For example, punishment paragraph has following description:Defendant's Huang Lei commissions of a theft, are sentenced to fixed-term imprisonment seven months.Enter The result that obtains is after row participle and part of speech analysis:(yellow of heap of stone/name+criminal/verb+larceny/legal terms+, / comma+sentence/verb+fixed-term imprisonment/legal terms+seven months/measure word).It can be seen that, it meets following rule: First preset rules:.* violate .* crime, sentence .* punishment .* [moon | year];And second preset rules:Name+verb+law name Word+comma+verb+legal terms+measure word.Therefore, the match is successful for preset rules.
If it should be noted that in no one of list of rules preset rules (the first preset rules and corresponding The second preset rules) the match is successful, then by the output of this punishment paragraph in failure record.Subsequently can be by people's work point Analysis obtains the new rule corresponding to punishment content in the paragraph, and is added in list of rules, is used to improve rule Then list.
Step S206, extracts the punishment data in punishment paragraph.
According to the matching of above-mentioned completed preset rules, can be according to related in the first preset rules extraction punishment paragraph Punishment data.For example, during above-mentioned punishment paragraph can be extracted:Huang Lei, larceny, fixed-term imprisonment, seven The punishment keywords such as the moon.Or, " larceny " that can be only to wherein including is extracted.
Punishment data are carried out structured storage by step S208.
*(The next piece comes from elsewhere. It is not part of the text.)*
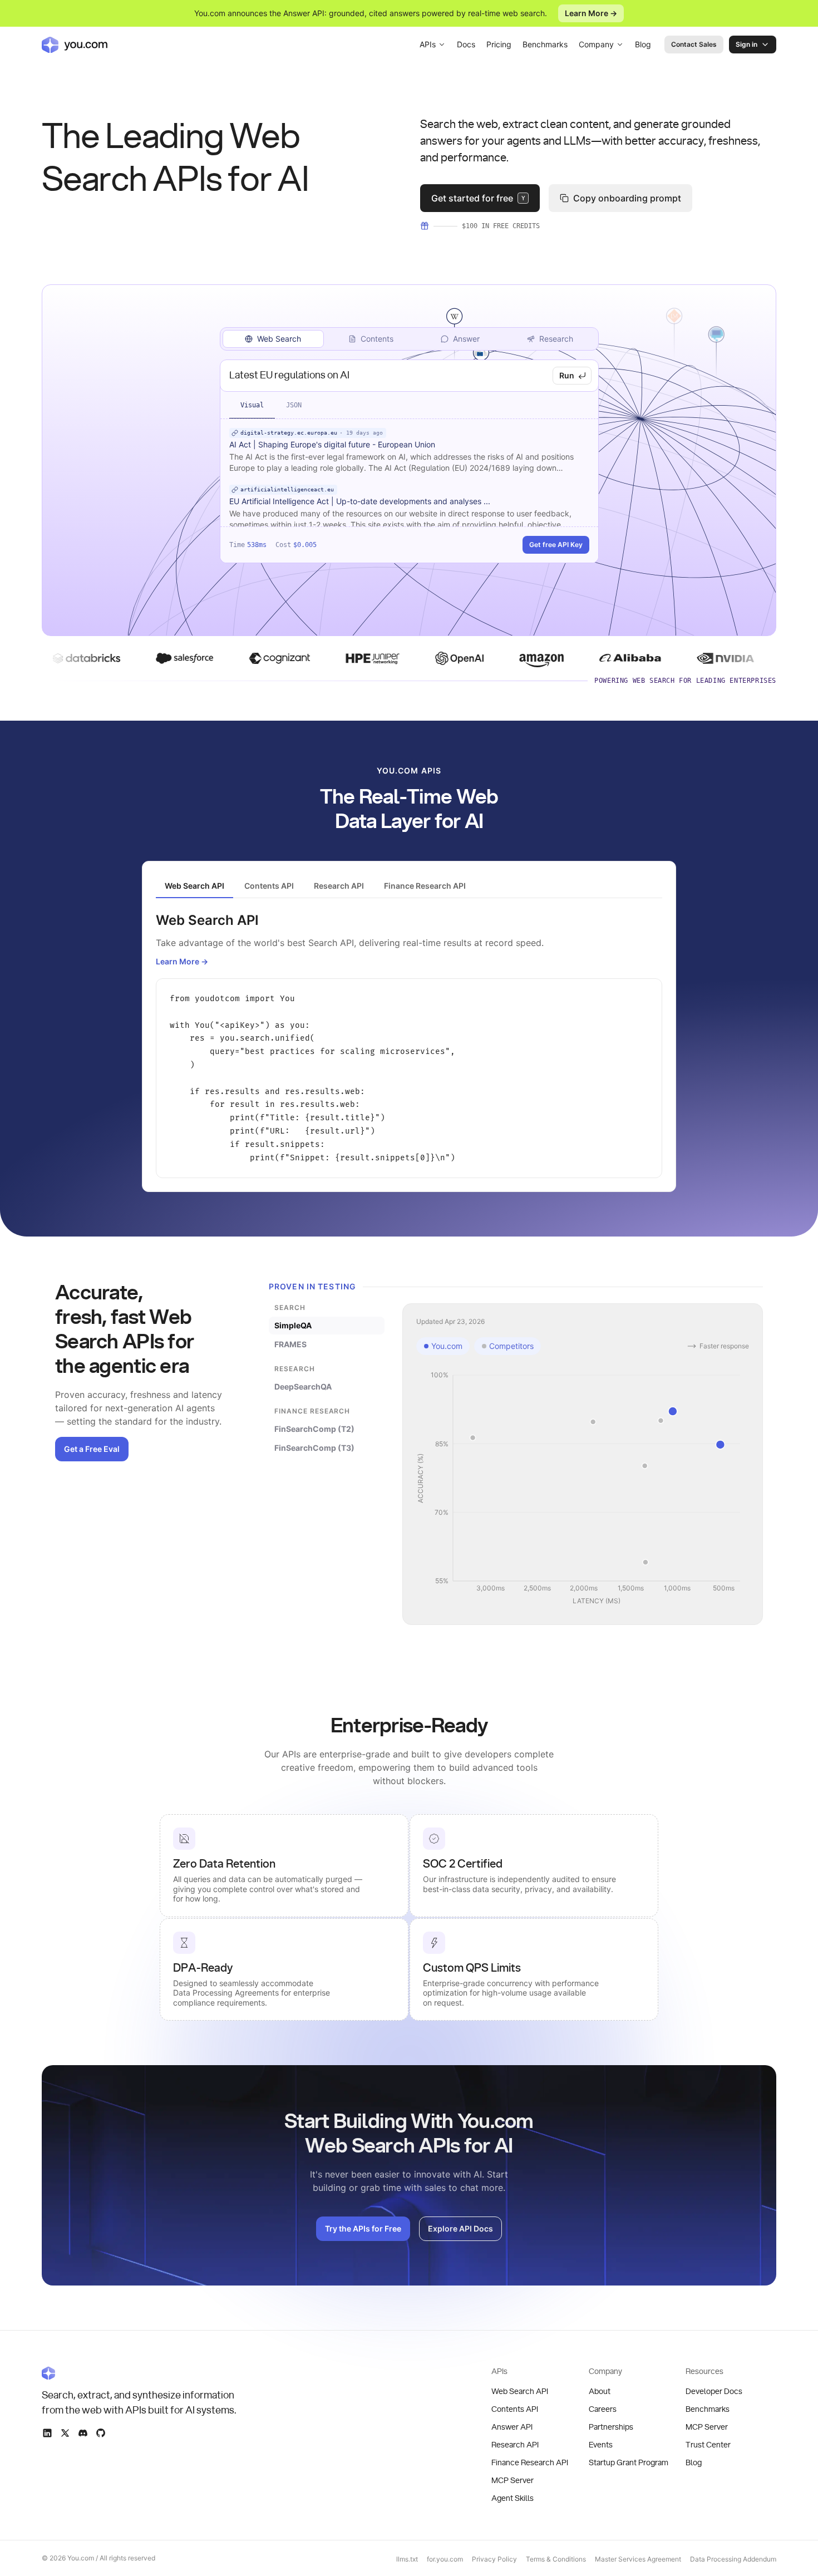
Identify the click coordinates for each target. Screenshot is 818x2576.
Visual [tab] (252, 405)
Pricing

The data of extraction are done structuring encapsulation by what is extracted, and persistent storage is carried out in database, for retrieving, Statistics, cluster etc. are used.Alternatively, before structured storage is carried out to punishment data, can be by non-Arabic number The numeral of font formula is converted into Arabic numerals form, in order to subsequently carry out unified management to punishment data.For example: Character string " seven " is changed into numerical value " 7 ".
According to the information processing method for law judgement document of the embodiment, it is capable of achieving to cut out non-structured law Sentence effective extraction of punishment data in document, and then obtain correlation between punishment information and information included in document. In addition, the embodiment is packaged storage in structuring multi-dimensional data form to punishment data.By above-mentioned advance place The structural data of the various dimensions of reason so that in terms of big data, cloud storage, is capable of the inspection of quick response punishment data Rope, statistics, cluster etc..
Below according to the embodiment of the present application, there is provided a kind of device reality of information processor for law judgement document Apply example.
It should be noted that the information processor for law judgement document according to the embodiment of the present application can be used for The information processing method for law judgement document according to the embodiment of the present application is performed, according to the use of the embodiment of the present application In law judgement document information processing method can also by according to the embodiment of the present application for law judgement document's Information processor is performed.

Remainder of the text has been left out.